As the world becomes a smaller place thanks to digital technology, it’s becoming easier than ever to pass ideas from one culture to another. Digital streaming means that we can view films that were made in other countries and in other languages. The ease of translation means that books that were written in one language can easily be translated into another, even made available to read online. This has, broadly speaking, been a good thing. People now have access to more information than they’ve ever had in the past, and that information can be used for the purpose of education. Unfortunately, it can also be used for the spreading of misinformation.
As most people know without needing to be told, vampires aren’t real. They’re a folk legend, first recorded in the Europe of the mid-17th century and then made world-famous when Bram Stoker wrote ‘Dracula’ – the novel that inspired hundreds of television shows and movies. Without Bram Stoker’s ‘Dracula,’ there would be no ‘Twilight’ film series and no ‘True Blood’ on television. Without Bram Stoker’s Dracula, we probably wouldn’t also have the problem of people in Malawi believing that some of the people living among them are vampires and attacking them – and yet the attacks have now become so widespread that President Mutharika has felt compelled to make a statement on the issue.
We have no way of knowing why belief in vampires and other blood-sucking ‘demons’ has become popular in the modern age. Gambling has recently become much more popular than it once was, so perhaps too many people are playing the popular ‘Vlad’s Castle’ online slots game. If that were true, though, we’d expect other popular casino characters to enter the national consciousness as well. There are dozens – if not hundreds – of online slots based on Irish folklore, but we’re yet to see an increase in belief in leprechauns. Perhaps films, television, and the internet are to blame, or perhaps there’s a cult leader somewhere encouraging such ideas, but the President has made it clear that these beliefs are unfounded, and it’s time for them to stop before anybody else gets hurt.
The story might be considered charming if it wasn’t so serious, and if it weren’t for the fact that the world’s media have begun picking up on the stories and using them to portray Malawi in a bad light. At least twelve people are now known to have been killed by angry mobs who believed them to be vampires, and attacks have now spread to international aid workers and foreign visitors to the country who are wrongly thought to be members of a secretive vampiric cult.
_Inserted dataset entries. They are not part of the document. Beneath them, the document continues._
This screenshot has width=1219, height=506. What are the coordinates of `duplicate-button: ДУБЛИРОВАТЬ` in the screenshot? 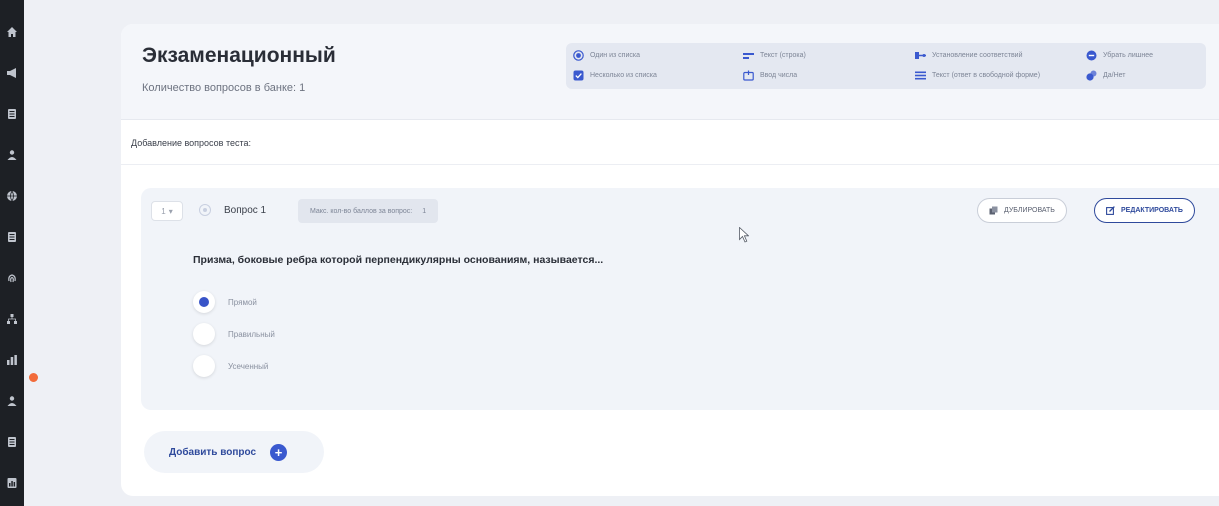 It's located at (1022, 210).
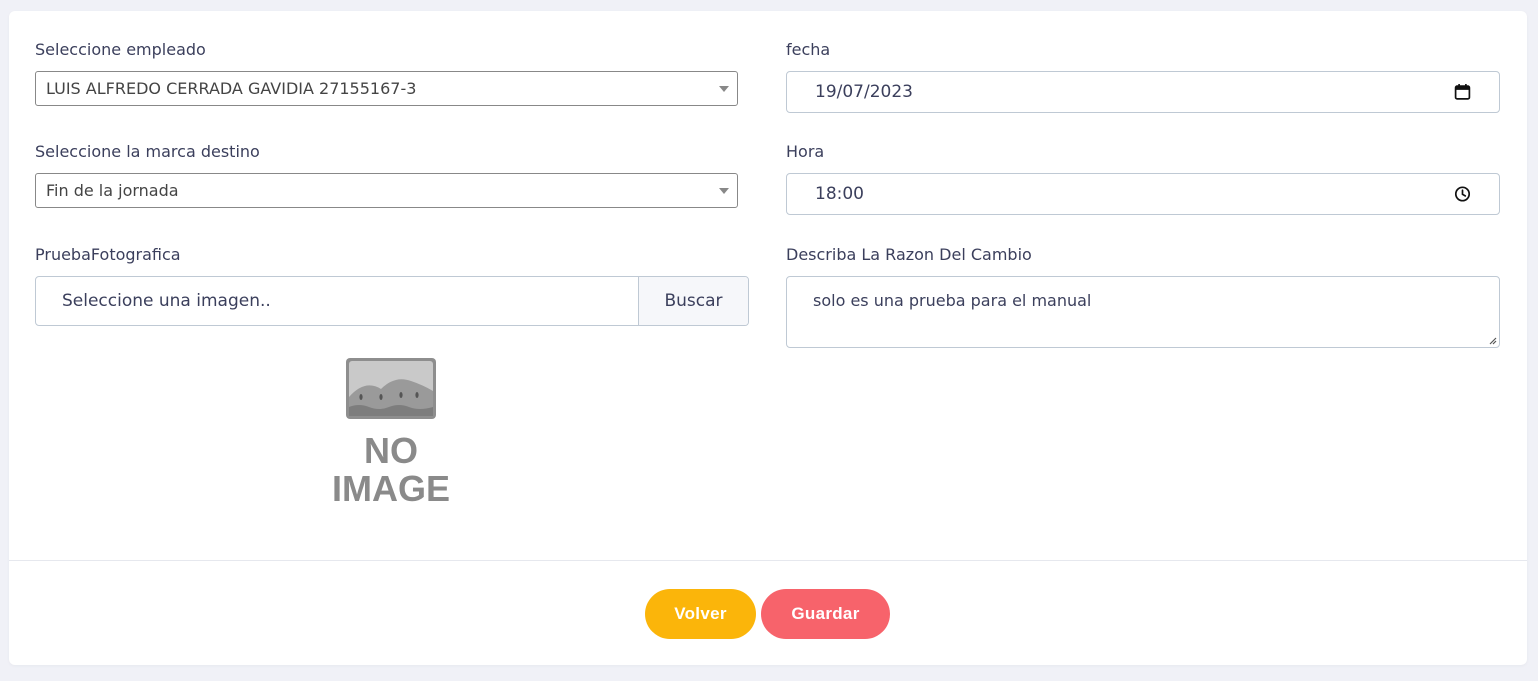 The height and width of the screenshot is (681, 1538). I want to click on resize-handle-icon, so click(1492, 340).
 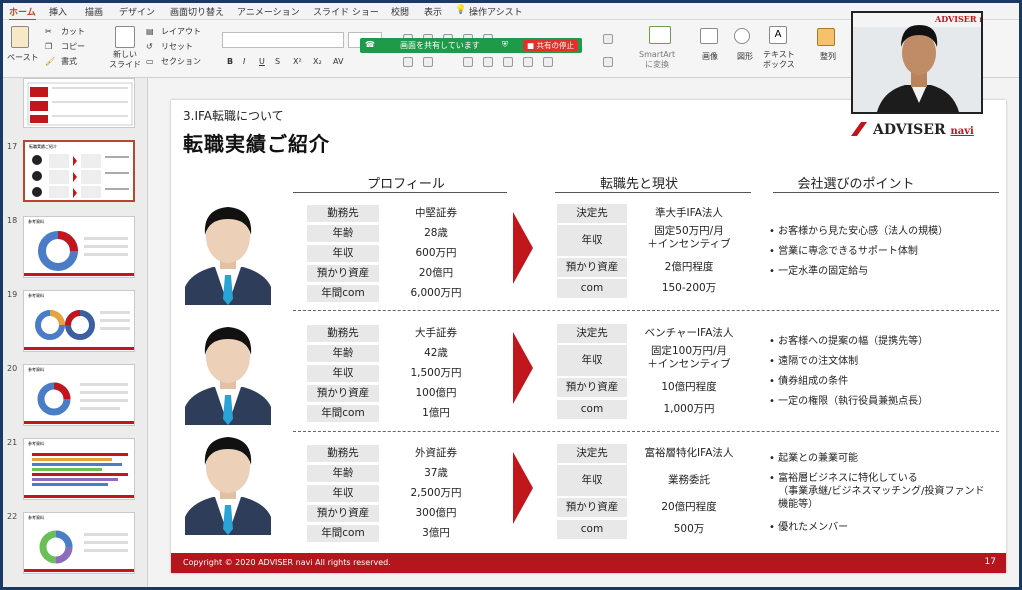 I want to click on cut-icon: ✂, so click(x=48, y=32).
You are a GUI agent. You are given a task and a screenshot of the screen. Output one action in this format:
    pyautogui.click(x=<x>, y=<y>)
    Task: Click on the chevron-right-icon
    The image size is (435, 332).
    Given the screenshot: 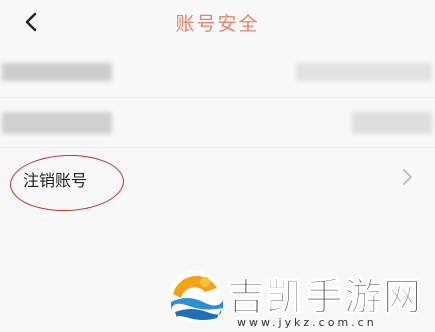 What is the action you would take?
    pyautogui.click(x=408, y=177)
    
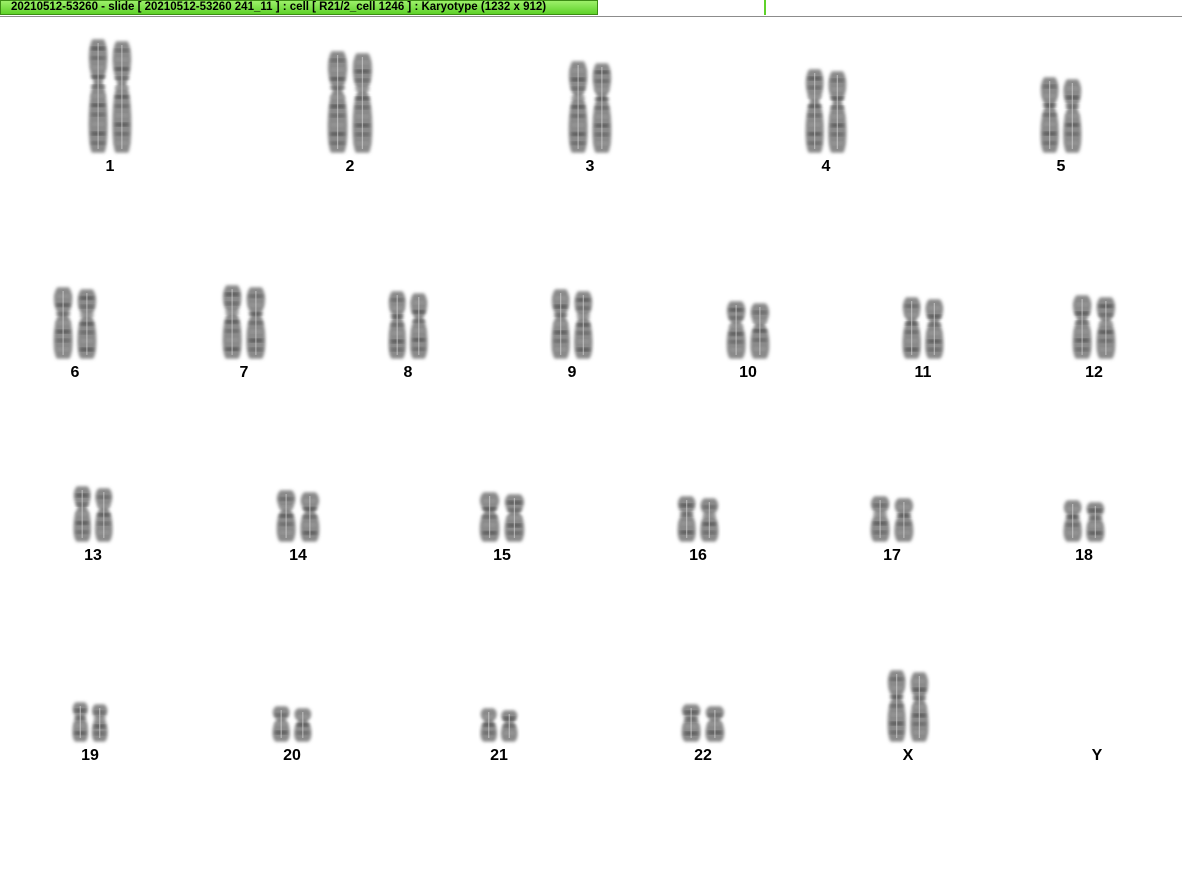 The height and width of the screenshot is (870, 1182). I want to click on chromosome-label: X, so click(908, 756).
In some northern districts, the problem is so bad that the US Embassy has issued instructions to its staff that certain regions are now ‘no go areas.’ There have also been reports of villagers, armed with their own weapons, forcibly stopping cars as they pass through rural areas and performing searches for evidence of vampire activity at gunpoint.
When the US Embassy passed their concerns on to the United Nations, the Malawian government became involved. It’s understood that Marie Jose Torres, the UN’s Resident Coordinator for Malawi, contacted President Mutharika personally and asked him to make a statement on the issue and appeal for calm. Mutharika has done that – and also backed his words with action. So far, it’s been reported that more than one hundred and fifty people have been arrested on suspicion of being involved with the fatal attacks and that more arrests may come soon. The President has authorized the Malawi Defence Force to work alongside the police to ensure that all perpetrators are brought to justice swiftly and that areas affected by violence are patrolled regularly to ensure that the situation is brought under control before anybody else loses their life.
Nobody knows for sure who started the rumor that vampires might be active in Malawi, but the President believes that his political enemies spread the stories in order to cause difficulties for him. His suspicion is that the opposition will be sufficiently frightened by both the stories and the fear of violence to refrain from registering to vote in the country’s next election in July. Whether or not the President is correct in his suspicions remains to be seen, but the multiple fatalities serve as evidence that enough people take the stories seriously for there to be a danger to the public in areas where belief is widespread.
Belief in vampires is not compatible with any religion practiced in Malawi. Whether you’re Christian or Muslim, there are no vampires in your religious texts and no foundation for believing that vampires exist. Like werewolves and zombies, vampires are a creation of European writers looking for ways to scare their audiences centuries ago. A vampire makes for an excellent central character for anybody wanting to write a hit television show or movie, or a popular novel. There was never any such person as ‘Count Dracula’ in real life, though, and nor is there any reason for anybody to suspect that such a person ever existed.
The Malawian police do not have any record of any crime committed that involves a victim being killed and then having their blood drained. If there were a blood-sucking cult in Malawi as the rumors imply, there would be direct evidence of bodies being found, and the stories would have made both national and international news. The complete lack of such reports or other evidence is confirmation that the rumors aren’t true and shouldn’t be believed. Nobody, regardless of whether they’re a Malawian native or a visitor from overseas, has come to Malawi to drink your blood. It’s vital that this belief is challenged wherever it’s seen, and that rational Malawians aren’t tempted to join in with such superstitions or erroneous assumptions. The country suffered enough damage to its reputation abroad in the aftermath of the last election and the fraud allegations that followed it. It does not benefit from having foreign journalists writing stories about Malawians trying to chase vampires out of their home towns. Hopefully, the police and the army will be able to stamp this practice out before it spreads any further.